Despite the court ruling, Canadian officials continued to pressure the Tanzanian government to proceed with the evictions on behalf of Sutton Resources. The high commissioner sent a memo to the Tanzanian president in which he stated: “Vancouver, Calgary and Toronto stock exchanges have become the leading sources of exploration capital in the resource sector…It will be important, therefore, that outstanding problems relating to title and to illegal activities [i.e., the artisanal miners who had been working the area for decades] be quickly removed.”

The high commission wrote to Ottawa, stating that through Canadian government action, “the decision makers [in Tanzania] will be fully aware of how important this mining sector, Cdn participation, and rule of law is to their economy.” He also offered to increase Canadian development aid to Tanzania if they accepted Sutton’s plans in Bulyanhulu, writing that he had:

…advised Pres Mwinyi that Tanzania has been reinstated as Cdn development assistance partner, and mentioned a few projects whose further development cld now be pursued, including perhaps, development of mining training centre in mining belt in conjunction with Sutton and other mining [companies], assuming current problems cld be and wld be resolved?


Shortly thereafter, artisanal miners on the land that was granted to Sutton were forcibly evicted, against the wishes of a Tanzanian High Court. The evictions were accompanied by reports of violence and killings. A 2001 mission to Tanzania consisting of the Council of Canadians, MiningWatch Canada, and Amnesty International wrote that “the intensity and seriousness in the telling of the stories of the alleged evictions, violence and brutality of the police and mining officials, the level of detail, as well as the willingness of the Bulyanhulu resident to take significant risks…to come and speak with us, impressed the members of the mission.”

The Tanzanian government blocked two international groups from investigating the alleged massacre at Bulyanhulu. The Canadian government did not voice its concerns about the allegations of violence and murder. Instead, it continued to lobby for greater concessions for the Canadian mining sector in subsequent years. In 2014, Canada and Tanzania signed a Foreign Investment Protection Act (FIPA), which allows Canadian companies to sue the Tanzanian government if they feel that their investments are being unfairly interfered with. In 2017, Barrick and the Canadian government considered invoking the FIPA during the mining company’s conflict with Tanzania over unpaid taxes and the export ban.
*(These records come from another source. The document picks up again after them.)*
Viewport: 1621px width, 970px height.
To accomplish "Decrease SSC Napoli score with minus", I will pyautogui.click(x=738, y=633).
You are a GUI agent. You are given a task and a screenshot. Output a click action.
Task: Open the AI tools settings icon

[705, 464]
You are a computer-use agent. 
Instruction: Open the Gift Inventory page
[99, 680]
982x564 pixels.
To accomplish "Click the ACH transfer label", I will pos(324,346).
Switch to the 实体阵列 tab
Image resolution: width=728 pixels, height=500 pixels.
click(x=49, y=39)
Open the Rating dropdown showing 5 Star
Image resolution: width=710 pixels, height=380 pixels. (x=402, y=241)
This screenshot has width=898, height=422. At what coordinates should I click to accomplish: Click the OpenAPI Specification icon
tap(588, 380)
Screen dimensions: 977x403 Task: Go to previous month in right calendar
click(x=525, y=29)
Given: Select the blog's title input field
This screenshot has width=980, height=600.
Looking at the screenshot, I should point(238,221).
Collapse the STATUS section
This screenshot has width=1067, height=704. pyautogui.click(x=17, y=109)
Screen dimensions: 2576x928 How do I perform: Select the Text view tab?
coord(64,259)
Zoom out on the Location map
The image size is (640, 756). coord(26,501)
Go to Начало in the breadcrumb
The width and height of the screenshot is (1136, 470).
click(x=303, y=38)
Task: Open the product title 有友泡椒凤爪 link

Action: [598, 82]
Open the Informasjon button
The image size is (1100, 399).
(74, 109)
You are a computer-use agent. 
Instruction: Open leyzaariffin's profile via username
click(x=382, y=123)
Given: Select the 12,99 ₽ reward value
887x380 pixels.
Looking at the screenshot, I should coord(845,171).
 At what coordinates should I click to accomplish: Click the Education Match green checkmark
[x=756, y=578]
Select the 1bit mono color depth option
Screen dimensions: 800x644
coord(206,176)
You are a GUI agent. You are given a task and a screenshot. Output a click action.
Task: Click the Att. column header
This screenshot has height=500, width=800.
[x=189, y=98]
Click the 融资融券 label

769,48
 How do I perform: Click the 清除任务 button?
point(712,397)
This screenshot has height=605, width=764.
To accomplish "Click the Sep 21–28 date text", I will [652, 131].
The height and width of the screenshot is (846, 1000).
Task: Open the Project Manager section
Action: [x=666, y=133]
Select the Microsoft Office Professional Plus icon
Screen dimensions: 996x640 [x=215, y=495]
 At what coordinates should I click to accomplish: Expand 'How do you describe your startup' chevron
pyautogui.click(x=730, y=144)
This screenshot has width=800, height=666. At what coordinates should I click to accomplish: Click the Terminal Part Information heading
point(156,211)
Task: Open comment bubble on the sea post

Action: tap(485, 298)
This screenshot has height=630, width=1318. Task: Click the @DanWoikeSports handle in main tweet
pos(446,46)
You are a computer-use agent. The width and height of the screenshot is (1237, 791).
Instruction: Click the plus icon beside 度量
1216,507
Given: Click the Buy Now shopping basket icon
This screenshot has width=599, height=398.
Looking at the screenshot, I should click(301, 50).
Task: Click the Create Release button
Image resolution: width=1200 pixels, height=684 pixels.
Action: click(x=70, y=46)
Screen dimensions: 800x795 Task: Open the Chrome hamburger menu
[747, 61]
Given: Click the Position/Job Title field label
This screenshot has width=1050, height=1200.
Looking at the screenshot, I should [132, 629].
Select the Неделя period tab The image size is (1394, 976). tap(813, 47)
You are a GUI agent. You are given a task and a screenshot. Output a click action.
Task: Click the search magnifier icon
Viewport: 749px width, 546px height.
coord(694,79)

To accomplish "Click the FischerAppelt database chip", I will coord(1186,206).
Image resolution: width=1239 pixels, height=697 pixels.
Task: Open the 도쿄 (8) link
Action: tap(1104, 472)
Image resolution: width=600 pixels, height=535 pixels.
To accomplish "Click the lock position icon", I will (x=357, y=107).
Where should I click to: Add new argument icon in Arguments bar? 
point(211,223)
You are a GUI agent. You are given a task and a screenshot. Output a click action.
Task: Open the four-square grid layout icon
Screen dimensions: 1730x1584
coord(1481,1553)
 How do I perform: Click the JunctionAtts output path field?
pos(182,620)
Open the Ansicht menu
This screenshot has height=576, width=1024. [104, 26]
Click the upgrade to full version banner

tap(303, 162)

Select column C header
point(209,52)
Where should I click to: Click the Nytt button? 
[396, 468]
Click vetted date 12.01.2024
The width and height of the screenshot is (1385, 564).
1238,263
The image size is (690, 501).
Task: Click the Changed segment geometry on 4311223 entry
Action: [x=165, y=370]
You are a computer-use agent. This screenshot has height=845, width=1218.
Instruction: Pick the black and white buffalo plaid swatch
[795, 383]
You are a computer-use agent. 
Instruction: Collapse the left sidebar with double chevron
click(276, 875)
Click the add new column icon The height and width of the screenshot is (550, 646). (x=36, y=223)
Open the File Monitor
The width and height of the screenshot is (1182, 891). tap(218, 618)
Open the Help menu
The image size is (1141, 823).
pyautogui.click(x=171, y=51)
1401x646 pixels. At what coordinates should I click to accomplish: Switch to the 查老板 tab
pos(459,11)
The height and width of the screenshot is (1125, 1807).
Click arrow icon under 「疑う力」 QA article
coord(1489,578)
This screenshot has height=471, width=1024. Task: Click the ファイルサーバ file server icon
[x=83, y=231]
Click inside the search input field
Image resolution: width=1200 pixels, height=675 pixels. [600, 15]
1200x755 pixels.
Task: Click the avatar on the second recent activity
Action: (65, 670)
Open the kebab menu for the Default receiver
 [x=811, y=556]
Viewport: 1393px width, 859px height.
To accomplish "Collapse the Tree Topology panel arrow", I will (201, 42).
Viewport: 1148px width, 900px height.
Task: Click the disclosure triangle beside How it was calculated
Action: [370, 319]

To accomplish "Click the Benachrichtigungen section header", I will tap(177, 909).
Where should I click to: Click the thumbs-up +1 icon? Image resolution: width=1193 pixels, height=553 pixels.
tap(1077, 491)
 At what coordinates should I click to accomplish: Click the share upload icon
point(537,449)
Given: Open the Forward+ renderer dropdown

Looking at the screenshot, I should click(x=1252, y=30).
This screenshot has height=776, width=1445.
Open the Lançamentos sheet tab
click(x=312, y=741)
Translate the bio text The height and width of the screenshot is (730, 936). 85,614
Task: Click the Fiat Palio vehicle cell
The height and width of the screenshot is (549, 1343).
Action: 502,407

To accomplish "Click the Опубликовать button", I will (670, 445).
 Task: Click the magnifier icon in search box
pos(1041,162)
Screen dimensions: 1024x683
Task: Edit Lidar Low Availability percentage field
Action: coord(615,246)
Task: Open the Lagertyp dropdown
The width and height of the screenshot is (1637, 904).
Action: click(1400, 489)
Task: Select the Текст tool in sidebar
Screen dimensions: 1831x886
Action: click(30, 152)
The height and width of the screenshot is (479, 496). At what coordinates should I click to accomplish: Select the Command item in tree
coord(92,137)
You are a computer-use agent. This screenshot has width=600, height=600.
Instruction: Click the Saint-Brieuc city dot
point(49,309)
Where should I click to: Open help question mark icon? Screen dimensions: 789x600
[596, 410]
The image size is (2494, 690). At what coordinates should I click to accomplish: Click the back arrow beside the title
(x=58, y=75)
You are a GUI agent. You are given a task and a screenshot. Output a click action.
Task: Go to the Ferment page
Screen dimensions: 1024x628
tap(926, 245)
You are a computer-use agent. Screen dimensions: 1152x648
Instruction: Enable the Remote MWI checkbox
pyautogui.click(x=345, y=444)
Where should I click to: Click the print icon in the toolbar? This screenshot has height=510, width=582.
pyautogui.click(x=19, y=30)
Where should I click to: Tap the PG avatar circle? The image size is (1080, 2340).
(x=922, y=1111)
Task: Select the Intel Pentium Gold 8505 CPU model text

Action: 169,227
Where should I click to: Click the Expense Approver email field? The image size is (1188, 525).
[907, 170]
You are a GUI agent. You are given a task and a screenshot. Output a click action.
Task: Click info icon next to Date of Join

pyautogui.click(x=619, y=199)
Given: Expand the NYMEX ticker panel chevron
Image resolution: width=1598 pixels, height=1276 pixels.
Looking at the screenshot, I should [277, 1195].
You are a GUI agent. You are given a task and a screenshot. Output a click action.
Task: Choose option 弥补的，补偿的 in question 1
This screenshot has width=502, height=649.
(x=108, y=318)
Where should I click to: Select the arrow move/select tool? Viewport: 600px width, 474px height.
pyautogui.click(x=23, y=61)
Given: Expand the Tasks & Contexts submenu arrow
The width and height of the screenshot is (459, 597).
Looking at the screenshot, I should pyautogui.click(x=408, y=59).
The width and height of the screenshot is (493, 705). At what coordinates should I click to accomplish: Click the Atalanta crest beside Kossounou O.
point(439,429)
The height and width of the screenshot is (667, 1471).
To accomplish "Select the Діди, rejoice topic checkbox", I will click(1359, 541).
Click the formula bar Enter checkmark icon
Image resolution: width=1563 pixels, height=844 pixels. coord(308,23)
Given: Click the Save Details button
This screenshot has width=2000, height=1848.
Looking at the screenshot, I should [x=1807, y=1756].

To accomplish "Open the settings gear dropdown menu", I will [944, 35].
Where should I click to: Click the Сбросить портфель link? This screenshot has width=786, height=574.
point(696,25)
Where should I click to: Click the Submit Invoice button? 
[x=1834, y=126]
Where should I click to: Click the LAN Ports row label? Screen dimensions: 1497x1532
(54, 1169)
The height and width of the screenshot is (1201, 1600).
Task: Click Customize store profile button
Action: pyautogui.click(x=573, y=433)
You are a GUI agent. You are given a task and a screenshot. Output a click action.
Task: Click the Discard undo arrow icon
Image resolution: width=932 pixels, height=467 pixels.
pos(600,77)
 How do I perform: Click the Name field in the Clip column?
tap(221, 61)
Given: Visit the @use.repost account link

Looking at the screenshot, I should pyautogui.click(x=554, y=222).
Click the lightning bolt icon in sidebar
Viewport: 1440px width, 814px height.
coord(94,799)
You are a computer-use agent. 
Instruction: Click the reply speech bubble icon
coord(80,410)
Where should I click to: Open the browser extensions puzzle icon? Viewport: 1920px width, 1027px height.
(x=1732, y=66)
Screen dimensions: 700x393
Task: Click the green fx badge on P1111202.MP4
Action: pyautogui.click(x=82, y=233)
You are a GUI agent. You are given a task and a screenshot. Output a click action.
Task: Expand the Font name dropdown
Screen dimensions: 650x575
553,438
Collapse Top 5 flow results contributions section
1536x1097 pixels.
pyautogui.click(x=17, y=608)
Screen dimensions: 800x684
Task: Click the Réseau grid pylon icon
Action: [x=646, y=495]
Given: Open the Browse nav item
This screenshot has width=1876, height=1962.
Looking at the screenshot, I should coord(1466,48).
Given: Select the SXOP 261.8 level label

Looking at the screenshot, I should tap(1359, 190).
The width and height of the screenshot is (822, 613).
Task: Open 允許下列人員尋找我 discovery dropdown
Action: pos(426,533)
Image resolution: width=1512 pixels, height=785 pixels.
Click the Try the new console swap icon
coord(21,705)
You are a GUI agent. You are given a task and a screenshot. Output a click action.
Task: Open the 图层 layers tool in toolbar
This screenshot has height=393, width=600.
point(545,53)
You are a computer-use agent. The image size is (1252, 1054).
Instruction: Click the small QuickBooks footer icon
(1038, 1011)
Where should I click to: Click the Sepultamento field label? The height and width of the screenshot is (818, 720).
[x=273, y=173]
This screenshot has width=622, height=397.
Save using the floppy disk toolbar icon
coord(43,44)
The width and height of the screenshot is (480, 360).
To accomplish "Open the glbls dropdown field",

GAC emails acquired by Ken Rubin in 2019 show that the Trudeau government is well aware of Canadian mining abuses in Tanzania, even though it has made no public statements about the matter and has certainly not empowered Tanzanian activists protesting against the companies’ actions. The emails note that “Africa Barrick Gold (Acacia Mining since 2014) has had a history of clashes with intruders from local villages,” and references a July 2016 report by the Tanzanian government that found that Tanzanian police had killed 65 people and injured 270 at the North Mara mine. GAC also remarked that Acacia “made a statement fully refuting the reported allegations” of violence committed by their private security teams and did not reference them again.

By 2015, Canadian mining assets in Tanzania valued around $2 billion. Acacia had become the largest mining investor, with four profitable operations in the country.

The documents obtained by Rubin reveal that Ottawa still goes to bat for Canadian-based transnationals, ensuring that states in the Global South tow the line of the “international rules-based order” and don’t move too close to the perils of what industry figures often call “resource nationalism.” It seems not to matter what abuse is committed—the primacy of capital wins out for the Canadian state.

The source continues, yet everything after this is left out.